Raum für unkonventionelle Ideen

Das Camp will Raum bieten für neue, unkonventionelle Formen der Auseinandersetzung. Die Frage, wie unabhängig und kritikfähig Kunst in einer Zeit ist, in der KI immer mehr Platz einnimmt, steht am Montag, 24. August, im Mittelpunkt eines Vortrags von Dorothea Winter. Sie ist wissenschaftliche Mitarbeiterin im Bereich angewandte und digitale Ethik an der Humanistischen Hochschule Berlin und promoviert an der Humboldt-Universität zu Berlin zum Thema Intentionalität und Künstliche Intelligenz. Der Vortrag in englischer Sprache beginnt um 18.30 Uhr.

Der KI-Praxistest

Am 25. August gibt es den KI-Praxistest. Nach einem Impulsreferat einer Künstlerin, die ab 17 Uhr berichtet, welche digitalen Werkzeuge in welchen Kunstsparten eingesetzt werden, lädt das Krefelder Zentrum für digitale Lernwelten ab 18 Uhr ein, KI selbst auszuprobieren.

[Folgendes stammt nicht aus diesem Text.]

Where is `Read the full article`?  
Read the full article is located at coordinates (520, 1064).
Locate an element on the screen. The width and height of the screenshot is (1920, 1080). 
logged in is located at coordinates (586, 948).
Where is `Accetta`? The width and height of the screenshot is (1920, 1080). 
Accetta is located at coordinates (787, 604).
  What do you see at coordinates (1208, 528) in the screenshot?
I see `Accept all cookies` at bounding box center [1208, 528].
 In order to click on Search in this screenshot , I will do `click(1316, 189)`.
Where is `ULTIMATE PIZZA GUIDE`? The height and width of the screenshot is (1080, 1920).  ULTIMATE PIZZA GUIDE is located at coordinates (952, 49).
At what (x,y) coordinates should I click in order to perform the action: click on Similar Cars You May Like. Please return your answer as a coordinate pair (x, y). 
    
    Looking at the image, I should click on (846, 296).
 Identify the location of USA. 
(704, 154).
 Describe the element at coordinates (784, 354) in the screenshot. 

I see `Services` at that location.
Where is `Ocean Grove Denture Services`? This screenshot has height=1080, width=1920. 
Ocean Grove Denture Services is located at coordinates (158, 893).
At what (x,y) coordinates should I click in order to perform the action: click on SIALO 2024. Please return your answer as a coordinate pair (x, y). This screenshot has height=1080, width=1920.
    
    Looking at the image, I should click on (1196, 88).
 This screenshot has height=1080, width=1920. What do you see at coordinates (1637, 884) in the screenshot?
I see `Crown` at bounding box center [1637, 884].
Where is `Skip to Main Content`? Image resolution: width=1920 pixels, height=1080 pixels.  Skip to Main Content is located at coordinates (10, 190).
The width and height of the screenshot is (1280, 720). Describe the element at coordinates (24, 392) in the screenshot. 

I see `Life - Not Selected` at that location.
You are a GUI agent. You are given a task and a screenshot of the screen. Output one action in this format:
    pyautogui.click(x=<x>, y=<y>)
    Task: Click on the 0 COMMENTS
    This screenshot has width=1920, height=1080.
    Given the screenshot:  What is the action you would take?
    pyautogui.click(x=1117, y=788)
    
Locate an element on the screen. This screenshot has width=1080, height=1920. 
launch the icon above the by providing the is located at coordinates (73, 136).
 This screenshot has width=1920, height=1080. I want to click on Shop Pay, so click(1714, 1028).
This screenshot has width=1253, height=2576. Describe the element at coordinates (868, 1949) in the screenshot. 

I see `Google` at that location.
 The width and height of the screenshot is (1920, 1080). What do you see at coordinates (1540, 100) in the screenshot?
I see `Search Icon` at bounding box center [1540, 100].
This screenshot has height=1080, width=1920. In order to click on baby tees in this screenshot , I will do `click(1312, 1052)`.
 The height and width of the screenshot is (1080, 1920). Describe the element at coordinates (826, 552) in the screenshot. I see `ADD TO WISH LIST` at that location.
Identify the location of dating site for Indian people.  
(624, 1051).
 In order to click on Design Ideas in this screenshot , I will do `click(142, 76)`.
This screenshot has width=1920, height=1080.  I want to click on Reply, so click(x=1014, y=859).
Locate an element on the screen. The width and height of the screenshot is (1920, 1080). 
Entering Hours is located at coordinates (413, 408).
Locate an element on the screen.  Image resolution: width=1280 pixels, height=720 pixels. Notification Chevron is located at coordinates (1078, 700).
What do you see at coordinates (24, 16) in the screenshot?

Der Film „Bekhals Tears“ wurde 2005 im Norden Iraks in Kurdistan gedreht und behandelt Tabuthemen wie sexuelle Gewalt, patriarchale Machtausübung und die Veränderung der Gesellschaft im Irak. Zu sehen ist er am 26. August ab 18 Uhr. Im Anschluss ist ein Gespräch mit dem Künstler Kamo möglich, der in dem Film mitgewirkt hat.

Die große Ausstellung

Unter dem Titel „Slow Art“ lädt Sabine Klement für den 27. August, 18.30 Uhr, zu einer eingehenderen Betrachtung ausgewählter Werke der 27 Art-Camp-Künstlerinnen und -Künstler ein.

Eine große Abschlussveranstaltung bildet am 29. August das Finale. Dann sind alle während des Art Camps entstandenen Arbeiten in einer großen Ausstellung zu sehen. Das Rahmenprogramm steht zurzeit noch nicht fest. Beginn ist um 20 Uhr.